Woodman Folk Club - Reviews
|19 November 2021
The evening started off with a support session from Dick Woodhouse, which
got the evening off to a good start with everyone singing along to “Sally
Wheatley”. We then had a scary song about the Standing Stones of Stanton
Drew, followed by Anne Lister’s “Icarus”, with “Valerie Wilkins” as Dick’s
Grand Finale for which he dressed up in school cap and tie and gave us a
great performance of this Roaring Jelly classic. His set put us all in the
right mood for the main act, Huw Williams, introduced by our bilingual MC
Chris Irving who not only introduced him in English, but also gave him a
greeting in the Welsh Language, for which Huw later expressed his thanks.

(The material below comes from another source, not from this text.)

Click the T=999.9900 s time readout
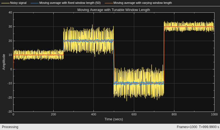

Without further ado Huw Williams launched into his song “Flanders March” which of course is one of his many classics. Huw and Tony Williams last appeared at our club in July 1996, but as soon as he started it was like yesterday. The flowing rhythm with the powerful picking guitar accompaniment was just as I remembered, and of course the lyrics are so good. It’s not a surprise that his songs have been covered over the years by many professional artists and are still sung in folk clubs by local performers. After that we had another of my favourites, in my opinion one of his best, “People of the Heavens”, a song about the Zulu nation. Again wonderful lyrics, in a minor key, which, with Huw’s haunting voice, reflected the power, pride and ultimate sadness and bitterness of the song which culminates with
“And in the turn of a page you can see,
How we are robbed of our own destiny”
At this stage I was settling down to enjoy an evening of Huw’s back catalogue of his greatest hits, when the dynamics of the performance changed gear. Huw pointed to a bag which he said contained various memorabilia and he announced that he was going to tell us about his performing career. Instead of the usual intro – song – intro – song – intro - song etc which we have come to expect on a guest night, this was going to be different. The evening quickly transformed into a one man show which comprised songs, mainly from his earlier years, interspersed with humorous recollections of his career which ranged from learning to play his £9.99 guitar to being in the penthouse suite of a New York Hotel speaking to Ralph McTell on one telephone and Pete Seeger on the other. Apart from this brief trailer I’m not going to say anything else about his stories; to learn more you need to see the show. Suffice it to say that they were told in the relaxed style of a skilled raconteur and belied the work that had gone into crafting a superbly balanced performance. As it progressed I realised that although it worked so well in the intimacy of our folk club it would have worked equally well on a main theatre stage. In a word it was brilliant.
As far as the music went, there were, as expected, many of his well known songs in the show. “Jack of Kent”, "We Stayed Awake", “The Summer Before The War”, “The Right Side of the Footplate” and several more including some more recent songs. They were all delivered with very positive guitar work, and excellent vocals which had clear enunciation and always conveyed the emotion appropriate to the song. There was one extra treat in store and that was when he produced his melodeon and played the musically humorous “Pteradactyl Two Step”, one of my favourite folk tunes.
I asked him when he started to perform solo. He told me that his professional partnership with Tony Williams ended in 2001 and since then he has been involved in various ventures including teaching, clog dancing, touring with the late Maartyn Allcock, managing a band, and more recently performing as a solo artist, which he has done for the past 6-7 years. It is great to have him back on the Folk Circuit and his One Man Show is a great evening’s entertainment. His songs not only make you think but the arrangements are such that they often have a little hook which keeps them going round and round in your head for days after you have seen him.
Finally, to quote our regular reviewer, Les Jones, “A wonderful time was had by all”.